44 The applicant complained that his Honour did not give sufficient weight to the fact that she did not have a criminal record. At one point his Honour referred to the applicant as having "no significant criminal record" and later "the absence of previous criminal convictions." Nothing turns upon this distinction. His Honour sentenced on the basis that the applicant had no prior convictions although he was mindful of her previous violent behaviour. There is no difficulty in this approach to the sentence: see Weininger v The Queen (2003) 212 CLR 629. As I have indicated the findings that the applicant had been violent towards her former partners were open. That they were relevant to the sentencing task cannot be doubted; R v Cramp (2004) NSWCCA 264 at [52].

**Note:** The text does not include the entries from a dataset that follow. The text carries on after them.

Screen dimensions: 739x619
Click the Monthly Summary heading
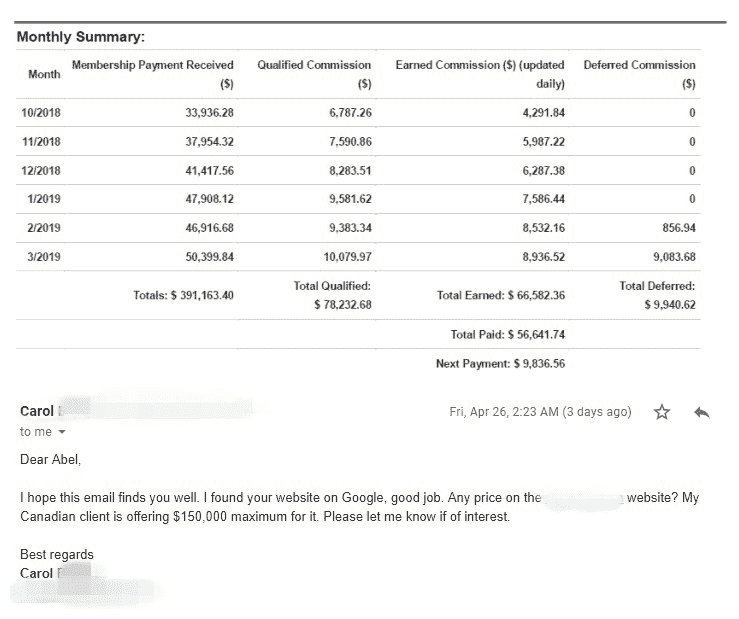tap(81, 38)
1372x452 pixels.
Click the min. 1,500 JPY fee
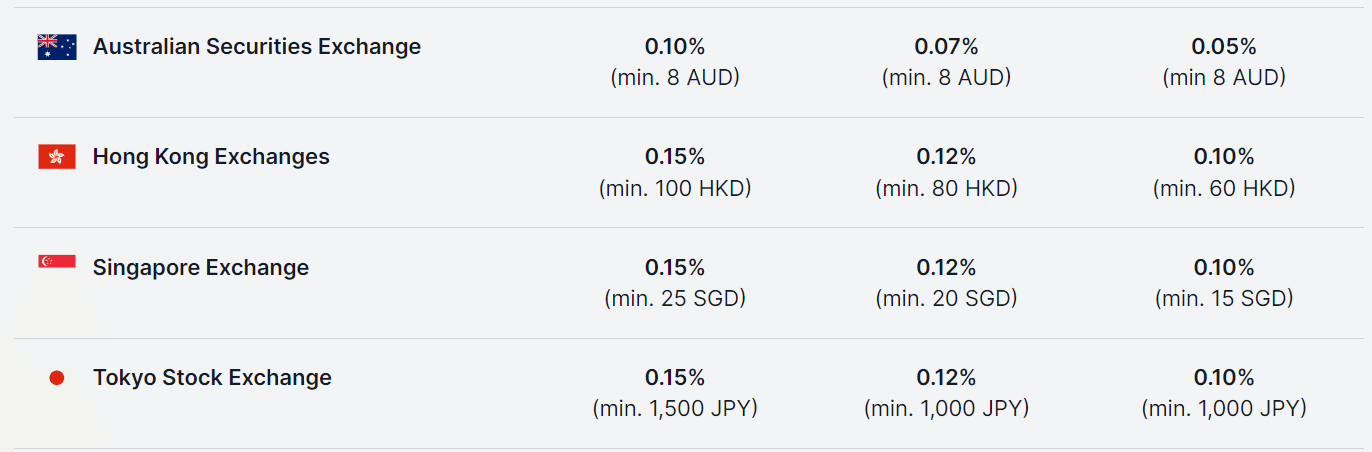(675, 408)
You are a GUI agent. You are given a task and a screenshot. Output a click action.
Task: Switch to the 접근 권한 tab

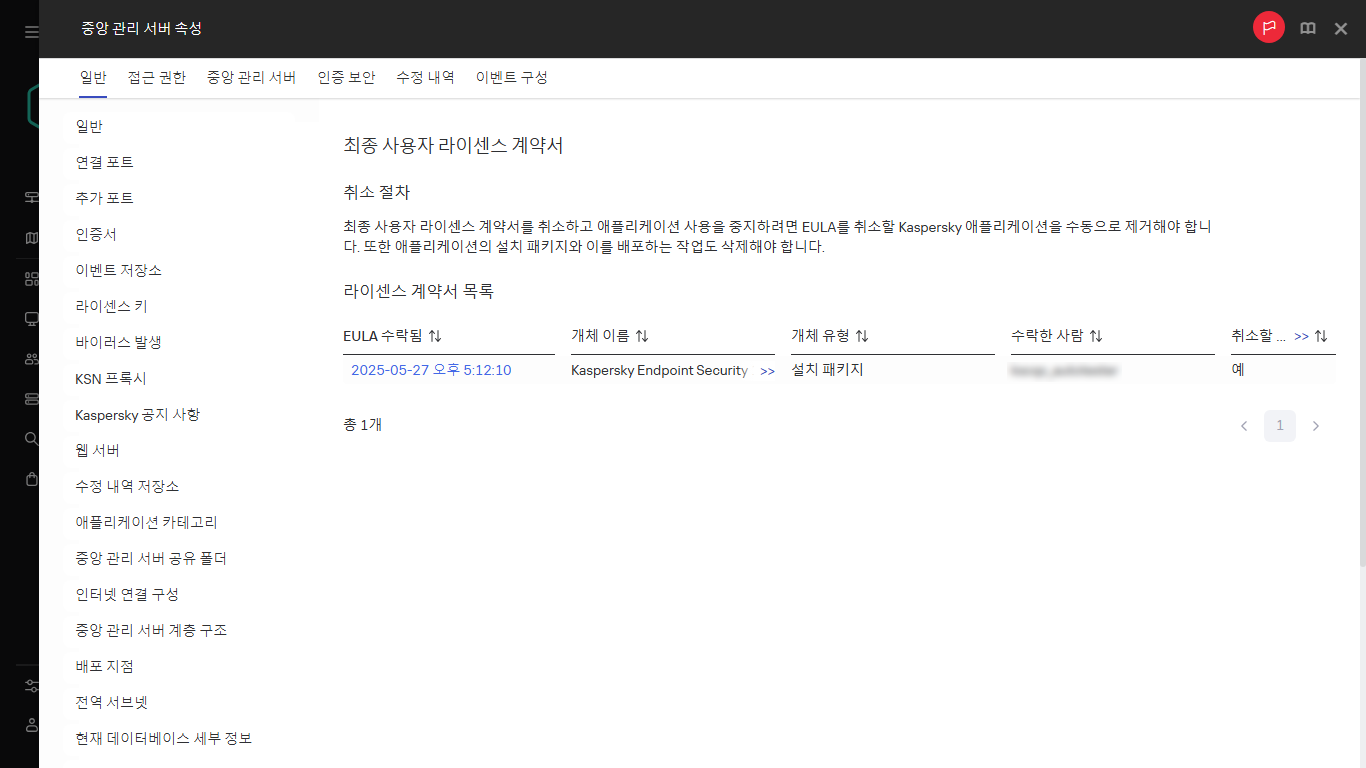(x=156, y=77)
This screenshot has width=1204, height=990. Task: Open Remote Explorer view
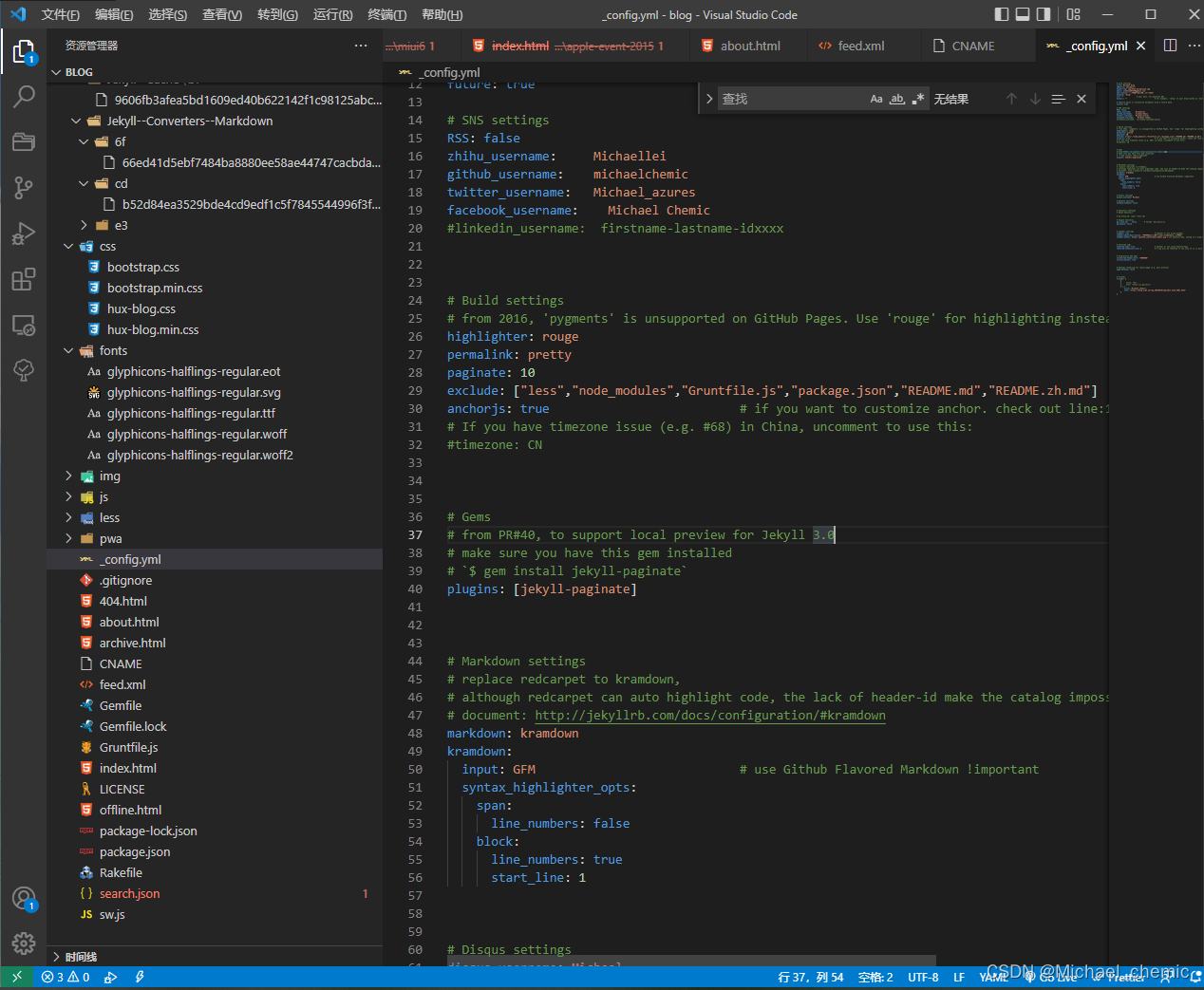(x=24, y=326)
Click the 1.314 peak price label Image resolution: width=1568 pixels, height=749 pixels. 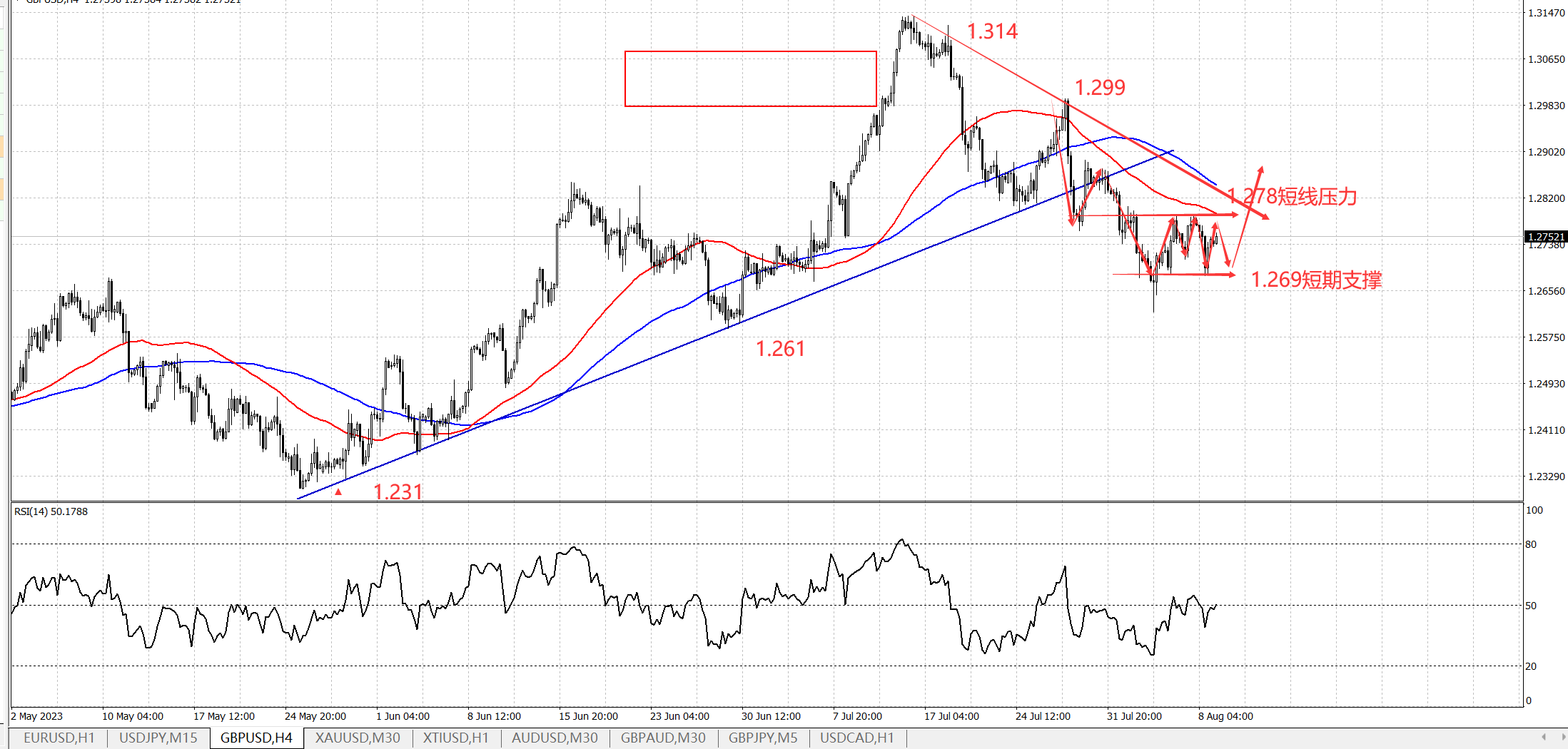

45 Finally, it was submitted that a life sentence was manifestly excessive. It will be apparent from what I have already said that this submission should be rejected. This was an appalling crime almost beyond contemplation in a civilised society. The applicant determined to kill the deceased in a violent manner inflicting multiple deep wounds and after his death set about mutilating his body and in a macabre manner presented portions of it as a meal for his children. The crime was the product of a violent personality intent upon claiming the life of her de facto in a relationship which was plainly failing. She expressed no remorse or contrition. The psychiatric evidence indicates that her personality is unlikely to change in the future and, if released, she would be likely to inflict serious injury, perhaps death on others. The deceased's family may be at particular risk.
46 To my mind the sentence was appropriate and no basis for interference by this Court has been identified.
47 Although I would grant leave to appeal I would dismiss the appeal.